EXERCISE GOAL
Transcribe the records below exactly as they appear, omitting any pictures.

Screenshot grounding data
——————————

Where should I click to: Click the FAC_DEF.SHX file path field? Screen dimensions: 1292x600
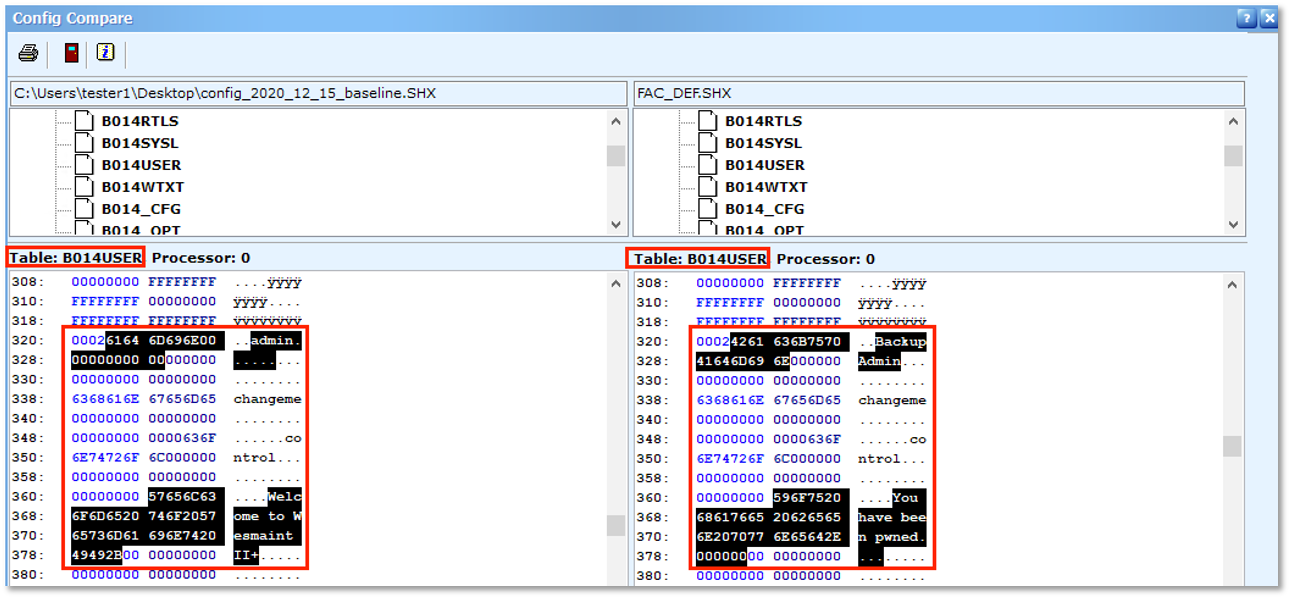click(x=938, y=93)
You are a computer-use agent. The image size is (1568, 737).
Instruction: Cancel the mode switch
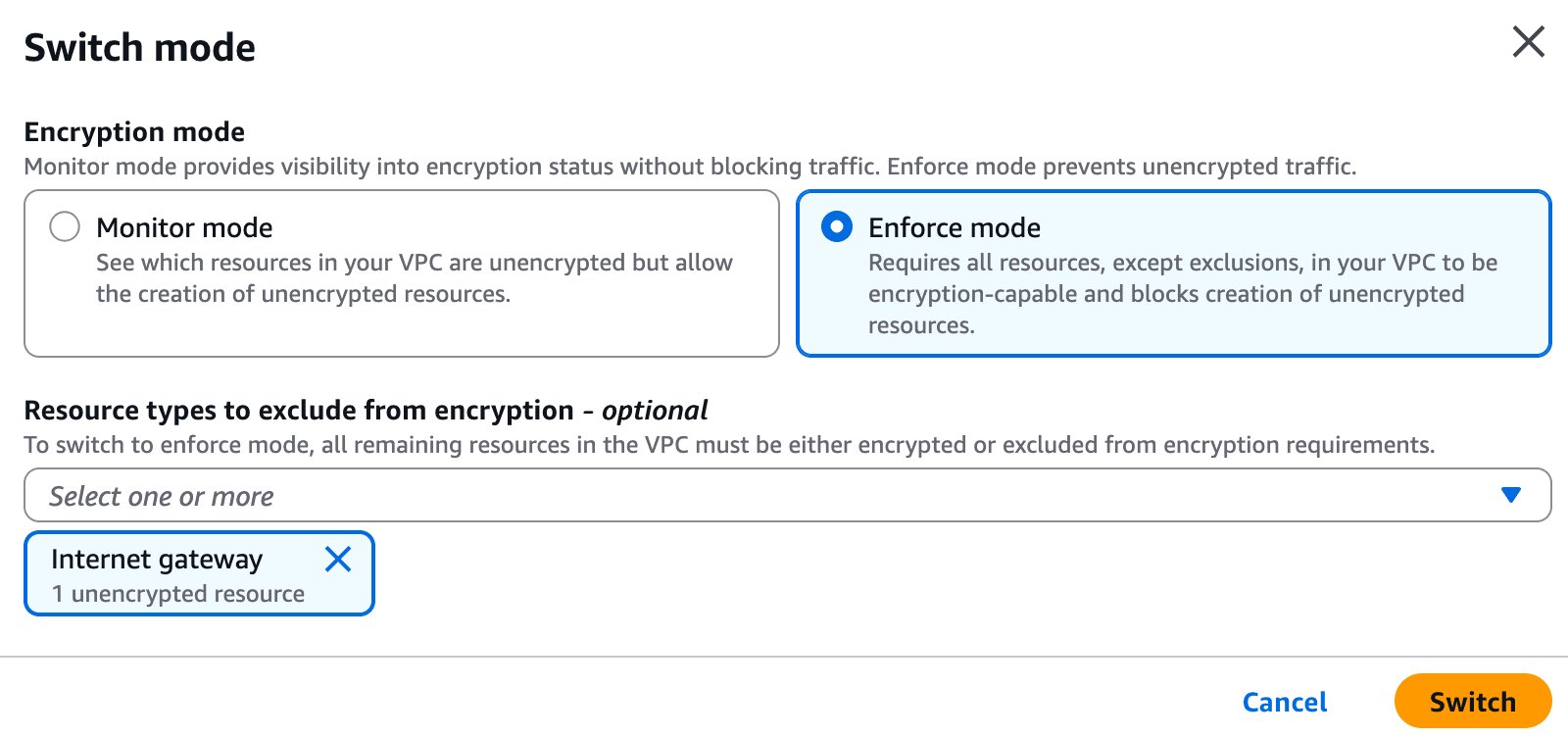[x=1285, y=701]
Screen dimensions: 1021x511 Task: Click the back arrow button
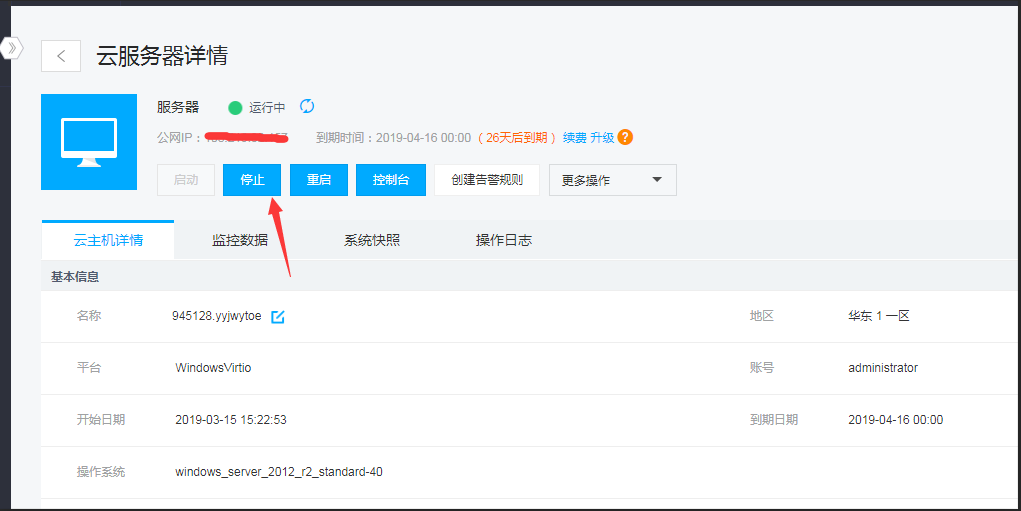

——————————

RESULT BELOW
Where should I click to: Click the FAC_DEF.SHX file path field? Screen dimensions: 1292x600
click(x=938, y=93)
You are a computer-use agent. The image size is (1568, 737).
Instruction: Cancel the mode switch
[x=1285, y=701]
Screen dimensions: 1021x511 Task: Click the back arrow button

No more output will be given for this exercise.